Dalam konteks inilah agaknya pembicaraan tentang etika politik menjadi relevan. Haryatmoko (2003) menjelaskan pentingnya pembahasan mengenai etika politik setidaknya karena tiga alasan. Pertama, betapa pun kasar dan tidak santunnya suatu politik, tindakannya tetap membutuhkan legitimasi. Legitimasi tindakan ini mau tidak mau harus merujuk pada norma-norma moral, nilai-nilai, hukum atau peraturan perundangan. Di sinilah letak celah di mana etika politik dapat berbicara dengan otoritas.
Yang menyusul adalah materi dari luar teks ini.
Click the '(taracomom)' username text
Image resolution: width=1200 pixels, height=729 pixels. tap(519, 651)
Kedua, etika politik berbicara dari sisi korban. Politik yang kasar dan tidak adil akan mengakibatkan jatuhnya korban. Korban akan membangkitkan simpati dan reaksi indignation (terusik dan protes terhadap ketidakadilan). Keberpihakan pada korban tidak akan menoleransi politik yang kasar. Jeritan korban adalah berita duka bagi etika politik. Ketiga, pertarungan kekuasaan dan konflik kepentingan yang berlarut-larut akan membangkitkan kesadaran tentang perlunya penyelesaian yang mendesak dan adil. Penyelesaian semacam ini tidak akan terwujud bila tidak mengacu pada etika politik. Pernyataan "perubahan harus konstitusional" menunjukkan bahwa etika politik tidak bisa diabaikan begitu saja.
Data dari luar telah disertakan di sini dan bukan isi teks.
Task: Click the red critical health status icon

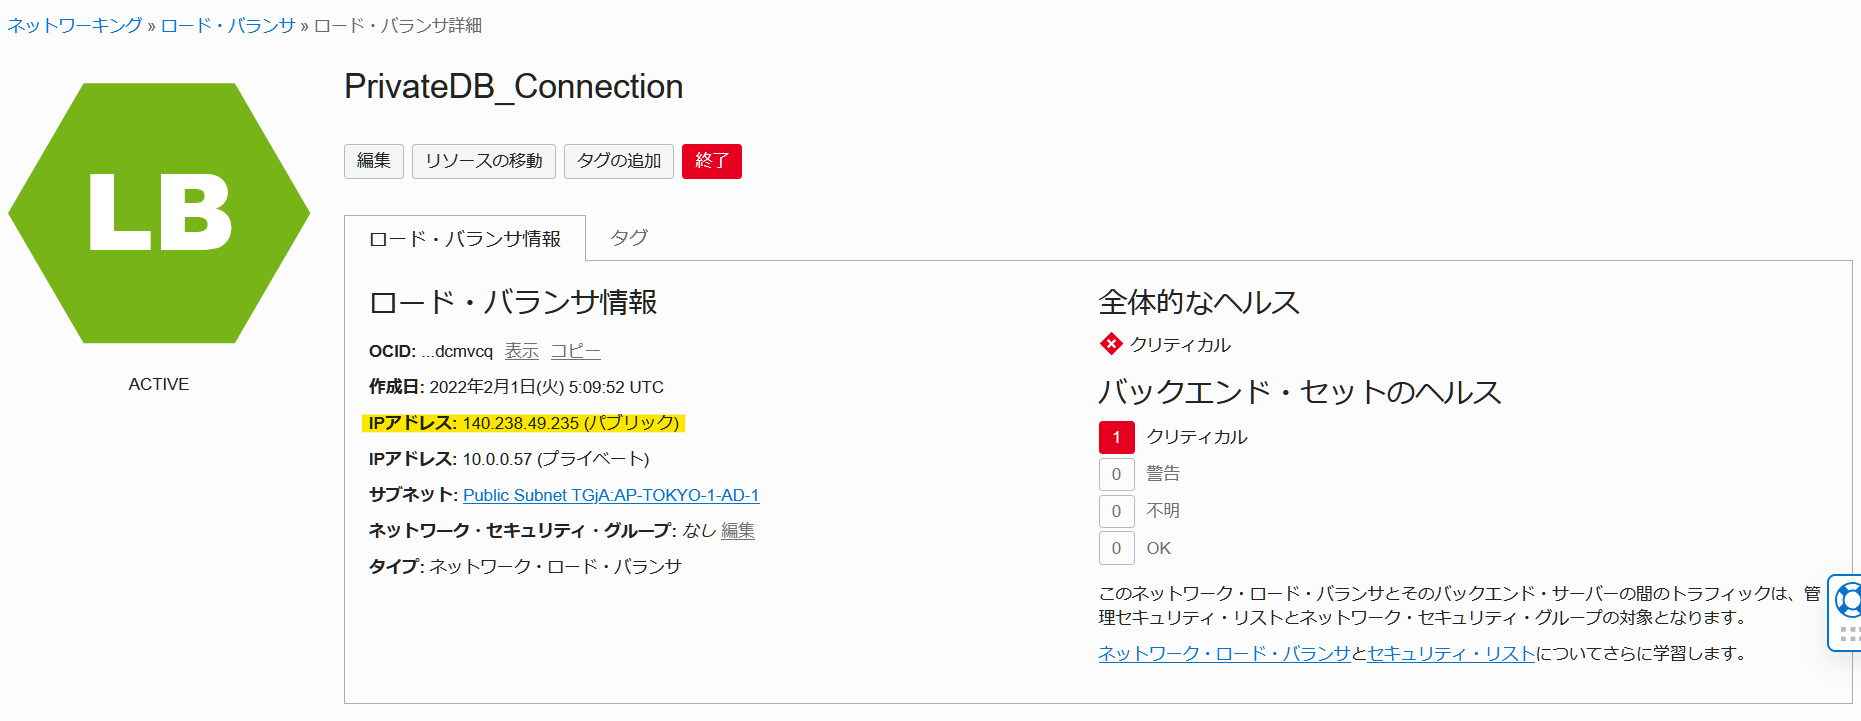Action: pos(1111,344)
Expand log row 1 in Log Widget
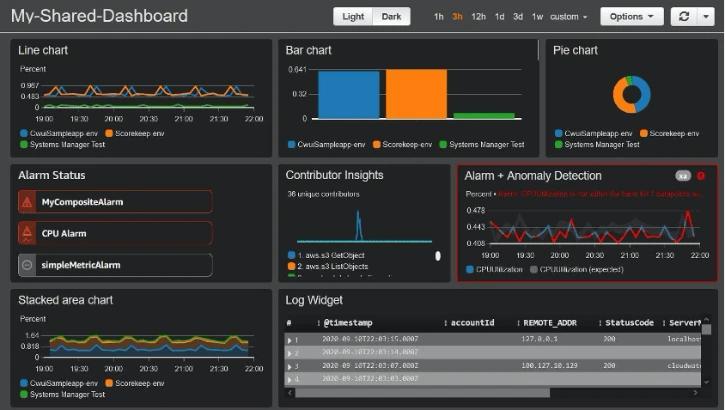The image size is (725, 410). tap(289, 340)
Tujuan etika politik adalah mengarahkan ke hidup yang baik, bersama dan untuk orang lain, dalam rangka memperluas lingkup kebebasan dan membangun institusi-institusi yang adil. Definisi etika politik ini membantu menganalisis korelasi antara tindakan individual, tindakan kolektif, dan struktur-struktur yang ada. Dalam perspektif ini, pengertian etika politik mengandung tiga tuntutan: (1) upaya hidup baik bersama dan untuk orang lain; (2) upaya memperluas lingkup kebebasan; dan (3) membangun institusi-institusi yang adil.

Tiga tuntutan tersebut saling terkait. "Hidup bersama dan untuk orang lain" tidak mungkin terwujud kecuali bila menerima pluralitas dan dalam kerangka institusi-institusi yang adil. Hidup baik tidak lain adalah cita-cita kebebasan: kesempurnaan eksistensi atau pencapaian keutamaan. Institusi-institusi yang adil memungkinkan perwujudan kebebasan yang mencegah warga negara atau kelompok-kelompok dari perbuatan yang saling merugikan. Kebebasan warga negara mendorong inisiatif dan sikap kritis terhadap institusi-institusi yang tidak adil. Pengertian kebebasan yang terakhir ini dimaksudkan sebagai syarat fisik, sosial, dan politik yang perlu demi pelaksanaan konkret kebebasan atau democratic liberties: kebebasan pers, kebebasan berserikat dan berkumpul, kebebasan mengeluarkan pendapat, dan sebagainya.

Dalam konteks ini pembicaraan mengenai moral individu sabagai maklhluk sosial erat kaitannya dengan etika politik. Apalagi, pelbagai kasus kekerasan di dunia politik kerap terjadi diberbagai daerah. Dari pengalaman ini patut kalau kita curiga jangan- jangan tiadanya proses hukum terhadap kekerasan yang terjadi merupakan upaya sistematik untuk mengubur etika politik dan mengaburkan moral individu sebagai makhluk sosial.

Agaknya Masyarakat ditingkat daerah khususnya di Cilacap sejak awal 2006 telah diberi berbagai pengalaman demokrasi di tingkat lokal dengan adanya Pemilihan Kepala Desa ( Pilkades ) yang serempak di berbagai wilayah kecamatan dilanjutkan kemudian Pemilihan Bupati dan Pemilihan Gubernur yang memberikan berbagai pembelajaran kepada para pelaku politik daerah yang cukup baik dan akan sangat berimplikasi pada proses demokrasi selanjutnya yaitu Pemilu 2009 kelak. Semoga wacana ini menambah wacana lain bagi proses demokrasi di tingkat lokal yang bisa mengarah pada sesuatu yang lebih baik.